PROBLEM REQUIREMENTS | Format the rows below as a numbered list, leaving out any blank lines.

Rows on where targets appear:
==*==

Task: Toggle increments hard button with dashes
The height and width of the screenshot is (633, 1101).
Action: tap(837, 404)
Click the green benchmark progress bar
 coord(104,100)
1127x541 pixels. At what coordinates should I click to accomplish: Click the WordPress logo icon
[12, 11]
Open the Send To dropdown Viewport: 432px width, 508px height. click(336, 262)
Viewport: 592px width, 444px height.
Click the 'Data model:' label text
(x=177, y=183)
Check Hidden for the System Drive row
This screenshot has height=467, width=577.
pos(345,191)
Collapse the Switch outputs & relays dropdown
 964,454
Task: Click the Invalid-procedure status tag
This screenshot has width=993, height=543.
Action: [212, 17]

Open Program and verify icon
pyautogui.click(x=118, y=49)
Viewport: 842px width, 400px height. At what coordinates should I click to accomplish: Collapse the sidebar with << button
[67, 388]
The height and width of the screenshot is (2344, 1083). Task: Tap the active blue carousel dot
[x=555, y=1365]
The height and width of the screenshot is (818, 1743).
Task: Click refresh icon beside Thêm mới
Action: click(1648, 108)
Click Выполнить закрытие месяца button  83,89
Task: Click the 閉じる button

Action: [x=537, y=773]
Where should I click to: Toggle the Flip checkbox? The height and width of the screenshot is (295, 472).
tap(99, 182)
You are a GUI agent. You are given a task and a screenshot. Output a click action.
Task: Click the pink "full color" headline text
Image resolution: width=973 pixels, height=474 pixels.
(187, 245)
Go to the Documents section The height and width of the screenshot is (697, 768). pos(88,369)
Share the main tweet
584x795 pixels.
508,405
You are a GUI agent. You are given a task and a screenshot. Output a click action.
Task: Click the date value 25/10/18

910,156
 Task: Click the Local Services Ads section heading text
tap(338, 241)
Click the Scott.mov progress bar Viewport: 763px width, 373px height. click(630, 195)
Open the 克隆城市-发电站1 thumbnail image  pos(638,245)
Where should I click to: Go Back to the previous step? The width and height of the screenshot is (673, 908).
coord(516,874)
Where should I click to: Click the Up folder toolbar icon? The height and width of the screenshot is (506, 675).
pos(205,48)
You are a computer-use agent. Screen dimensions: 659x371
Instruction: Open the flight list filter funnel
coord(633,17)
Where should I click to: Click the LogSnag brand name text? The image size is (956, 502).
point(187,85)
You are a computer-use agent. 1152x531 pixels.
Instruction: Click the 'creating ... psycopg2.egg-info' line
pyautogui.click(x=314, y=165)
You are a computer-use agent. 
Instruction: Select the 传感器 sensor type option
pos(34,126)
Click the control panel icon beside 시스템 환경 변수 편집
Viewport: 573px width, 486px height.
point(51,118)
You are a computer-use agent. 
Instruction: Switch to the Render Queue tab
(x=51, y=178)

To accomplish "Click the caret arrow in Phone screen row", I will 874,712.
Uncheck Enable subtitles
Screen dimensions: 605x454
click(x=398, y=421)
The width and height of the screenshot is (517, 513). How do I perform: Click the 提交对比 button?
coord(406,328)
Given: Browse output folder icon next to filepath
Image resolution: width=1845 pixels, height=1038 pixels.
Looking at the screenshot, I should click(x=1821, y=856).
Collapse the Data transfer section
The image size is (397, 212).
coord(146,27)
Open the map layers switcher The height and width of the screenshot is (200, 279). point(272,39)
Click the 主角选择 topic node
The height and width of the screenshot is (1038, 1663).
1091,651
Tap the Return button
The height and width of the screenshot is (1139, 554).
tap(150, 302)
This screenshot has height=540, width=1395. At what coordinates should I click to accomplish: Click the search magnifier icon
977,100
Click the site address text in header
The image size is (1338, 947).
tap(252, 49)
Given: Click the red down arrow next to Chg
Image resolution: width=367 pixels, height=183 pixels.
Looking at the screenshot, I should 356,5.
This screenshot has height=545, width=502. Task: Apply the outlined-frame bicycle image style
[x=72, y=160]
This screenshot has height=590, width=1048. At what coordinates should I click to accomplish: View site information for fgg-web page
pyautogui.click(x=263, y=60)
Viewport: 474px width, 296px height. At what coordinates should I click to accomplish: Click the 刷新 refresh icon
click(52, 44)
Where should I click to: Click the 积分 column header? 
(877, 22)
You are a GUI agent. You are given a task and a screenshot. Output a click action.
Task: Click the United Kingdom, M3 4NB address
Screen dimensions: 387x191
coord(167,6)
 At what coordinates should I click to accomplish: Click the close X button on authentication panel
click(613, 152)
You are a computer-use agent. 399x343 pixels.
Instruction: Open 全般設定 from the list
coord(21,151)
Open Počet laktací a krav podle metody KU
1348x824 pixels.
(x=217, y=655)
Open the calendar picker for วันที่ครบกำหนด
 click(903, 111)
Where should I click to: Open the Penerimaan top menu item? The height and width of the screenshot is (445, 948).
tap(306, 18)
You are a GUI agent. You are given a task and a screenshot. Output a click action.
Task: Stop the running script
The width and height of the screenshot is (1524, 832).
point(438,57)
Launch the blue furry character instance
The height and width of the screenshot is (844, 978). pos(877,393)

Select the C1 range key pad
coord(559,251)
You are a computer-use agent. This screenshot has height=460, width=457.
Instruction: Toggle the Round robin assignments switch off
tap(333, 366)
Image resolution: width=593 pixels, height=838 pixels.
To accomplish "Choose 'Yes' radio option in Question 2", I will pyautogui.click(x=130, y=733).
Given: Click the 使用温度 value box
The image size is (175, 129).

==*==

FINISHED ANSWER |
1. Task: Toggle increments hard button with dashes
2. The height and width of the screenshot is (633, 1101).
3. Action: tap(837, 404)
4. Click the green benchmark progress bar
5.  coord(104,100)
6. 1127x541 pixels. At what coordinates should I click to accomplish: Click the WordPress logo icon
7. [12, 11]
8. Open the Send To dropdown Viewport: 432px width, 508px height. click(336, 262)
9. Viewport: 592px width, 444px height.
10. Click the 'Data model:' label text
11. (x=177, y=183)
12. Check Hidden for the System Drive row
13. This screenshot has height=467, width=577.
14. pos(345,191)
15. Collapse the Switch outputs & relays dropdown
16.  964,454
17. Task: Click the Invalid-procedure status tag
18. This screenshot has width=993, height=543.
19. Action: [212, 17]
20. Open Program and verify icon
21. pyautogui.click(x=118, y=49)
22. Viewport: 842px width, 400px height. At what coordinates should I click to accomplish: Collapse the sidebar with << button
23. [67, 388]
24. The height and width of the screenshot is (2344, 1083). Task: Tap the active blue carousel dot
25. [x=555, y=1365]
26. The height and width of the screenshot is (818, 1743).
27. Task: Click refresh icon beside Thêm mới
28. Action: click(1648, 108)
29. Click Выполнить закрытие месяца button  83,89
30. Task: Click the 閉じる button
31. Action: [x=537, y=773]
32. Where should I click to: Toggle the Flip checkbox? The height and width of the screenshot is (295, 472).
33. tap(99, 182)
34. You are a GUI agent. You are given a task and a screenshot. Output a click action.
35. Task: Click the pink "full color" headline text
36. Image resolution: width=973 pixels, height=474 pixels.
37. (187, 245)
38. Go to the Documents section The height and width of the screenshot is (697, 768). pos(88,369)
39. Share the main tweet
40. 584x795 pixels.
41. 508,405
42. You are a GUI agent. You are given a task and a screenshot. Output a click action.
43. Task: Click the date value 25/10/18
44. 910,156
45.  Task: Click the Local Services Ads section heading text
46. tap(338, 241)
47. Click the Scott.mov progress bar Viewport: 763px width, 373px height. click(630, 195)
48. Open the 克隆城市-发电站1 thumbnail image  pos(638,245)
49. Where should I click to: Go Back to the previous step? The width and height of the screenshot is (673, 908).
50. coord(516,874)
51. Where should I click to: Click the Up folder toolbar icon? The height and width of the screenshot is (506, 675).
52. pos(205,48)
53. You are a computer-use agent. Screen dimensions: 659x371
54. Instruction: Open the flight list filter funnel
55. coord(633,17)
56. Where should I click to: Click the LogSnag brand name text? The image size is (956, 502).
57. point(187,85)
58. You are a computer-use agent. 1152x531 pixels.
59. Instruction: Click the 'creating ... psycopg2.egg-info' line
60. pyautogui.click(x=314, y=165)
61. You are a computer-use agent. 
62. Instruction: Select the 传感器 sensor type option
63. pos(34,126)
64. Click the control panel icon beside 시스템 환경 변수 편집
65. Viewport: 573px width, 486px height.
66. point(51,118)
67. You are a computer-use agent. 
68. Instruction: Switch to the Render Queue tab
69. (x=51, y=178)
70. To accomplish "Click the caret arrow in Phone screen row", I will 874,712.
71. Uncheck Enable subtitles
72. Screen dimensions: 605x454
73. click(x=398, y=421)
74. The width and height of the screenshot is (517, 513). How do I perform: Click the 提交对比 button?
75. coord(406,328)
76. Given: Browse output folder icon next to filepath
77. Image resolution: width=1845 pixels, height=1038 pixels.
78. Looking at the screenshot, I should click(x=1821, y=856).
79. Collapse the Data transfer section
80. The image size is (397, 212).
81. coord(146,27)
82. Open the map layers switcher The height and width of the screenshot is (200, 279). point(272,39)
83. Click the 主角选择 topic node
84. The height and width of the screenshot is (1038, 1663).
85. 1091,651
86. Tap the Return button
87. The height and width of the screenshot is (1139, 554).
88. tap(150, 302)
89. This screenshot has height=540, width=1395. At what coordinates should I click to accomplish: Click the search magnifier icon
90. 977,100
91. Click the site address text in header
92. The image size is (1338, 947).
93. tap(252, 49)
94. Given: Click the red down arrow next to Chg
95. Image resolution: width=367 pixels, height=183 pixels.
96. Looking at the screenshot, I should 356,5.
97. This screenshot has height=545, width=502. Task: Apply the outlined-frame bicycle image style
98. [x=72, y=160]
99. This screenshot has height=590, width=1048. At what coordinates should I click to accomplish: View site information for fgg-web page
100. pyautogui.click(x=263, y=60)
101. Viewport: 474px width, 296px height. At what coordinates should I click to accomplish: Click the 刷新 refresh icon
102. click(52, 44)
103. Where should I click to: Click the 积分 column header? 
104. (877, 22)
105. You are a GUI agent. You are given a task and a screenshot. Output a click action.
106. Task: Click the United Kingdom, M3 4NB address
107. Screen dimensions: 387x191
108. coord(167,6)
109.  At what coordinates should I click to accomplish: Click the close X button on authentication panel
110. click(613, 152)
111. You are a computer-use agent. 399x343 pixels.
112. Instruction: Open 全般設定 from the list
113. coord(21,151)
114. Open Počet laktací a krav podle metody KU
115. 1348x824 pixels.
116. (x=217, y=655)
117. Open the calendar picker for วันที่ครบกำหนด
118.  click(903, 111)
119. Where should I click to: Open the Penerimaan top menu item? The height and width of the screenshot is (445, 948).
120. tap(306, 18)
121. You are a GUI agent. You are given a task and a screenshot. Output a click action.
122. Task: Stop the running script
123. The width and height of the screenshot is (1524, 832).
124. point(438,57)
125. Launch the blue furry character instance
126. The height and width of the screenshot is (844, 978). pos(877,393)
127. Select the C1 range key pad
128. coord(559,251)
129. You are a computer-use agent. This screenshot has height=460, width=457.
130. Instruction: Toggle the Round robin assignments switch off
131. tap(333, 366)
132. Image resolution: width=593 pixels, height=838 pixels.
133. To accomplish "Choose 'Yes' radio option in Question 2", I will pyautogui.click(x=130, y=733).
134. Given: Click the 使用温度 value box
135. The image size is (175, 129).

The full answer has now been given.